These acquired businesses are experiencing positive trends, both in terms of stand-alone revenue and profitability and the integration synergy work we continue to do.
Indeed, the underlying trends have been stronger than we had originally anticipated.
Our thesis that the profitability of the pub segment would improve in line with the conversion to digital is being borne out by both improving cash box for gaming device and reduced costs.
In a moment, Brooks will discuss how it is, this apparent paradox that increasing revenue actually goes hand-in-hand with lower cost as these machines in this field convert from analog to digital.
Very importantly, trends in the U.K. pub segment itself are improving as the number of pubs increased in 2019 for the first time in a decade.
There are quite a few other positives we're seeing in the acquired businesses that Brooks will discuss in more detail.
On the basis of the foregoing, we expect that the 2020 adjusted EBITDA coming from the acquired business will grow nicely over what it was in 2019.
And at the same time, we now think that the total annualized synergies will be closer to $15 million by the end of 2020, greater than our prior projection of $12 million to $13 million.
As many of you know, we are not, in general, widely enthusiastic about guidance.
But because there's so much going on in both the legacy Inspired and the acquired businesses, I do think we need to offer some direction in how to think about our business in the near term.
A consensus of research analysts that follow us seems to be around $73 million of adjusted EBITDA for 2020.
And I think we're pretty comfortable with that or at least we certainly were prior to the rising of the coronavirus situation.
We feel that the fourth quarter performance this year is quite consistent with that range, though as we look ahead over the arc of the next year, we should expect that there will be variation from quarter-to-quarter.
We expect a decline sequentially in the first quarter, both because of the timing of onetime sales and because the first quarter seasonally is the weakest of the 4 quarters of the acquired businesses that this will be followed by very strong, significantly above-average second and third quarters and then a somewhat moderate seasonally in between-driven fourth quarter.
All that being said, this does not take into effect the potential impact of the coronavirus.
So far, we haven't seen any impact in our U.K. or Greek businesses.
We have seen Italy close all the betting shops and live sports events.
They have not closed the shops known as corners, basically small convenience or these agents, tobacco shops, et cetera.
And these are very important for our Virtual Sports business.
Italy altogether, retail virtuals and online makes up less than 5% of our total company revenue, and quarter-to-date, the impact has been de minimis.
We have been told to expect the betting shops in Italy to open back up on April 2. And in theory, we could, in the meantime, see an uptick in our online business from the quarantine.
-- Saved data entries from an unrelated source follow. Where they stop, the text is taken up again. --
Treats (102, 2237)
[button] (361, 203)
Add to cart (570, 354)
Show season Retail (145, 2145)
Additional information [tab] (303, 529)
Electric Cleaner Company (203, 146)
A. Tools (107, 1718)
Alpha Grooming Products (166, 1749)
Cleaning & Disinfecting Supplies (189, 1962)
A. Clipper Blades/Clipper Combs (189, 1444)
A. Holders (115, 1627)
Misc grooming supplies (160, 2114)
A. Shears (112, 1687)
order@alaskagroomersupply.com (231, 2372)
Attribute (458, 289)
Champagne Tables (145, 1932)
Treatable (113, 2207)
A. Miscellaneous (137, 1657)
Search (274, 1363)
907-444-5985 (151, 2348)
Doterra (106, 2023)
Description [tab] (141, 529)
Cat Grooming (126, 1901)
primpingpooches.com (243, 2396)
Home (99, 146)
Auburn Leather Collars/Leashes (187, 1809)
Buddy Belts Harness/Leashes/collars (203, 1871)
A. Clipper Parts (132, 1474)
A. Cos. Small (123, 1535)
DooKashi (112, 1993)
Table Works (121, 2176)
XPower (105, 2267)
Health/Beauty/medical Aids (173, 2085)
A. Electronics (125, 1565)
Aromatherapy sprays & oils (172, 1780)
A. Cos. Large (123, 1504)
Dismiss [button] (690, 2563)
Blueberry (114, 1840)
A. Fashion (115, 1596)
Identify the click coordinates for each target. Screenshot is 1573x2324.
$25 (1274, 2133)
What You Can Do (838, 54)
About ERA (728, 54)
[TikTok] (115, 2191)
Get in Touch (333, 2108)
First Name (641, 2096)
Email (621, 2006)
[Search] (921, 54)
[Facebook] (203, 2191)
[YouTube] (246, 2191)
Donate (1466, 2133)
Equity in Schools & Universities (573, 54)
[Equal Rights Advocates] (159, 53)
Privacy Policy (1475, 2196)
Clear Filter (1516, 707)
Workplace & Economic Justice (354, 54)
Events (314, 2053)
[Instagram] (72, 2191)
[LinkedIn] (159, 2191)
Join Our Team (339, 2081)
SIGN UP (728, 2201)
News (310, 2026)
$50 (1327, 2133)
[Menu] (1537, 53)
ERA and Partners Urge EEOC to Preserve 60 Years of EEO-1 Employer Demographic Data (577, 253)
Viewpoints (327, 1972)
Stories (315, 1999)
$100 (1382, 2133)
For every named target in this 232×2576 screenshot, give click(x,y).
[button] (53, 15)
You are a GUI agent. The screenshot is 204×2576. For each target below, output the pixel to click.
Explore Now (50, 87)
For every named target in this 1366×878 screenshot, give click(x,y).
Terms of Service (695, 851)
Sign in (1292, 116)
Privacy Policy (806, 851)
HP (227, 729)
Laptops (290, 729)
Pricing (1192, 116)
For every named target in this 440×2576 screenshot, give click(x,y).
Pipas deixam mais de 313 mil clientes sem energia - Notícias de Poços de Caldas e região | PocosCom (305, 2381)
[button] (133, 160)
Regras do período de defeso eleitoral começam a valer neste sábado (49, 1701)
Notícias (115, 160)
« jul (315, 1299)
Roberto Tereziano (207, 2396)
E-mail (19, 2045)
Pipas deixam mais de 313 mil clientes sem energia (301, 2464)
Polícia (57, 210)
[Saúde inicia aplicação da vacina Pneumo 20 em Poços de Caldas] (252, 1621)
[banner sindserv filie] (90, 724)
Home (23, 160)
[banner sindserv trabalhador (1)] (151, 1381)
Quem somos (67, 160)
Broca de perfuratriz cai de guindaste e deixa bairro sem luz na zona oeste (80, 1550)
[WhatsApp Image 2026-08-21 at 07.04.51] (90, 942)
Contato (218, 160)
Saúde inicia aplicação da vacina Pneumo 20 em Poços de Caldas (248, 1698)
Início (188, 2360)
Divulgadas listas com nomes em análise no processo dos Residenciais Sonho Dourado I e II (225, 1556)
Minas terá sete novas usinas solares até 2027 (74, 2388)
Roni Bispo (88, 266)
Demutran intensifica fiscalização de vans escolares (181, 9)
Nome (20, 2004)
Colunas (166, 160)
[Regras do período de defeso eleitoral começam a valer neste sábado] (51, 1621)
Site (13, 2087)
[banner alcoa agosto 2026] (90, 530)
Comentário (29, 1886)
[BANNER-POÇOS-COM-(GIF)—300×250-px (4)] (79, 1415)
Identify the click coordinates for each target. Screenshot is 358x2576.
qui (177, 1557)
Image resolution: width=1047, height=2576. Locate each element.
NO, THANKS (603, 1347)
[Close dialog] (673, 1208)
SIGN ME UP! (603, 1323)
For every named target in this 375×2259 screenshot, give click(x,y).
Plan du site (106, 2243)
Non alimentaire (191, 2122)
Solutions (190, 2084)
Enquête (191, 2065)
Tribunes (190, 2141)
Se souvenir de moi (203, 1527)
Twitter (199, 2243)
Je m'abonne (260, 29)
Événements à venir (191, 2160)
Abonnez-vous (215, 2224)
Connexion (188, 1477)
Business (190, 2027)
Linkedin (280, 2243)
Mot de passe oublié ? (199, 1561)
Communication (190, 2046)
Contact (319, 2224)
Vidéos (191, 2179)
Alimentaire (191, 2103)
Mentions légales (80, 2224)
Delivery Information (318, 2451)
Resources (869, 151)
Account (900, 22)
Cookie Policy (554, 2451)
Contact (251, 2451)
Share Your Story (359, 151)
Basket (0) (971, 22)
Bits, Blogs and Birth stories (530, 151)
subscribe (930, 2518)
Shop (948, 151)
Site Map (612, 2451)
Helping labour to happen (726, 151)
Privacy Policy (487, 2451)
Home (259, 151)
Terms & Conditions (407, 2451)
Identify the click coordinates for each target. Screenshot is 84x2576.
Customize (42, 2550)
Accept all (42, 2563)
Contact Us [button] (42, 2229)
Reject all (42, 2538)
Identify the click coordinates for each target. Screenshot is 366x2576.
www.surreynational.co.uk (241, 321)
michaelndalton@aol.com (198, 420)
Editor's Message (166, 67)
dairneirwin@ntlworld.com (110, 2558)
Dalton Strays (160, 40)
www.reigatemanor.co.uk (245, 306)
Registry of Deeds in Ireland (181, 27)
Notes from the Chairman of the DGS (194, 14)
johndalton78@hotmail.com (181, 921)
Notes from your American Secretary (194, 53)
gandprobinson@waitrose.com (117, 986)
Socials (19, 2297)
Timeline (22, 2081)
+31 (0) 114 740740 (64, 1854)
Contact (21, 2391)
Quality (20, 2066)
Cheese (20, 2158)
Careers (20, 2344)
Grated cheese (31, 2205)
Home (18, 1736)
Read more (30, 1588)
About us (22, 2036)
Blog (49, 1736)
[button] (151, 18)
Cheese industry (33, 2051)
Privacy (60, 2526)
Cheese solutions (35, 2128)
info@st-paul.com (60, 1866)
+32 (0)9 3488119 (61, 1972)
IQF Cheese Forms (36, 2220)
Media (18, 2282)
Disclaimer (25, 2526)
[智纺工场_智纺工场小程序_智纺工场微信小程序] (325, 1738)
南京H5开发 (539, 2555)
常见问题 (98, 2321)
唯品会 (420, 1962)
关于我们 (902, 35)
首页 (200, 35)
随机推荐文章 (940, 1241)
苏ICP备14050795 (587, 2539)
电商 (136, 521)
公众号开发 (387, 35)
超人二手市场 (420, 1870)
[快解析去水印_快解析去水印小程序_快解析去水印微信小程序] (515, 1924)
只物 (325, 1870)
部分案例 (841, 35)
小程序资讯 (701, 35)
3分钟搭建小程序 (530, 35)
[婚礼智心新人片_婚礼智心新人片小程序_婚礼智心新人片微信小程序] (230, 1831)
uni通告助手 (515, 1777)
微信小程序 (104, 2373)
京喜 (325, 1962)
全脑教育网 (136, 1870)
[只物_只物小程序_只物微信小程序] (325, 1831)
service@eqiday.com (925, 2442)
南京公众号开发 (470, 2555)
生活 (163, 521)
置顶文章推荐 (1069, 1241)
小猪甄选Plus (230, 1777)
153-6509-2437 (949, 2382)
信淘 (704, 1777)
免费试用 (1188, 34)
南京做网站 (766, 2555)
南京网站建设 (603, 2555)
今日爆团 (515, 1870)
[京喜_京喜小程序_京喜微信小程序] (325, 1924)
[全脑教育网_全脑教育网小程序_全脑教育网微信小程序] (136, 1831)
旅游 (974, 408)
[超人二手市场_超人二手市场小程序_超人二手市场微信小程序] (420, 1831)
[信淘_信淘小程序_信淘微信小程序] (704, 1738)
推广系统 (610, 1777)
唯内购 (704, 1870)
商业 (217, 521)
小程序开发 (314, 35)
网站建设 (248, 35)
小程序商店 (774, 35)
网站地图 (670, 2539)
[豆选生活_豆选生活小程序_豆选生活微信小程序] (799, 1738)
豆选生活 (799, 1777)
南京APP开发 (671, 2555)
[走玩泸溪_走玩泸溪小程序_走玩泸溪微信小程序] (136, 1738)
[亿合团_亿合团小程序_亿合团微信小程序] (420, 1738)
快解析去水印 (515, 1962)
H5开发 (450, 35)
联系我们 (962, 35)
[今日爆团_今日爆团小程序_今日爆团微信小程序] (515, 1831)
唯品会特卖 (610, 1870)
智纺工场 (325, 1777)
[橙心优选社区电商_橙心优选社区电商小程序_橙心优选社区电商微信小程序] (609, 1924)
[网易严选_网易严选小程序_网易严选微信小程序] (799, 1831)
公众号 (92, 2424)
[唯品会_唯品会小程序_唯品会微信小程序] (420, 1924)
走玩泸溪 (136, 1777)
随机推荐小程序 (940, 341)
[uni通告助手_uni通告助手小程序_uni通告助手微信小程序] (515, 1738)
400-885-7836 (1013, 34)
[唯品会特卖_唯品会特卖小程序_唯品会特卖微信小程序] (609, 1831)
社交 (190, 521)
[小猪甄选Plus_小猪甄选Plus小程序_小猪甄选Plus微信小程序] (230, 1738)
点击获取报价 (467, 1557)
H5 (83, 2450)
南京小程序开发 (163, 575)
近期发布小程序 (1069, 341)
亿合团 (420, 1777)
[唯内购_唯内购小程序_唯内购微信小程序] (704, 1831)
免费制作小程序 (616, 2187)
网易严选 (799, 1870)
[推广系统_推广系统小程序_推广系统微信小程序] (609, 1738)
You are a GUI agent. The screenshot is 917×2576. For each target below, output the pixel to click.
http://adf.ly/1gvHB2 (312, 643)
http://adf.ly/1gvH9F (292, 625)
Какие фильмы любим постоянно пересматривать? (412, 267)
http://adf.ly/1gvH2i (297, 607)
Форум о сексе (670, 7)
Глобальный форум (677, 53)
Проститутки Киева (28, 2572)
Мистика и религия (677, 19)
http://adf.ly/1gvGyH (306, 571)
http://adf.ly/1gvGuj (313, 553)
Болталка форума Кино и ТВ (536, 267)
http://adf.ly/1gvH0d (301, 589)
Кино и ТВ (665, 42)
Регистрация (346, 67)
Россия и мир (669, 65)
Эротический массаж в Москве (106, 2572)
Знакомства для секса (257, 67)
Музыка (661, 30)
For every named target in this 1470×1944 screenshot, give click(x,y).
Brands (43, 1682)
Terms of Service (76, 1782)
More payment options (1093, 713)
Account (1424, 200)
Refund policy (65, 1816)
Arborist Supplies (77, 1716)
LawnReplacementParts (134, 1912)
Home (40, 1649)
It's a fluid situation, and we're monitoring it very closely in all the geographies in which we operate.
I think it's reasonable to assume that if there is a prolonged and material impact from coronavirus, there's going to be an impact on our growth.
But we've got a very profitable business model, where, as I mentioned earlier on, 1/3 of our adjusted EBITDA comes from our online businesses, which should not only not be subject to the coronavirus but conceivably could increase as the opportunities for retail play are diminished.
We have made very detailed, very comprehensive internal contingency plans based on what we're seeing today, and we will continue to monitor this.
And with that, I'll now hand it over to Brooks.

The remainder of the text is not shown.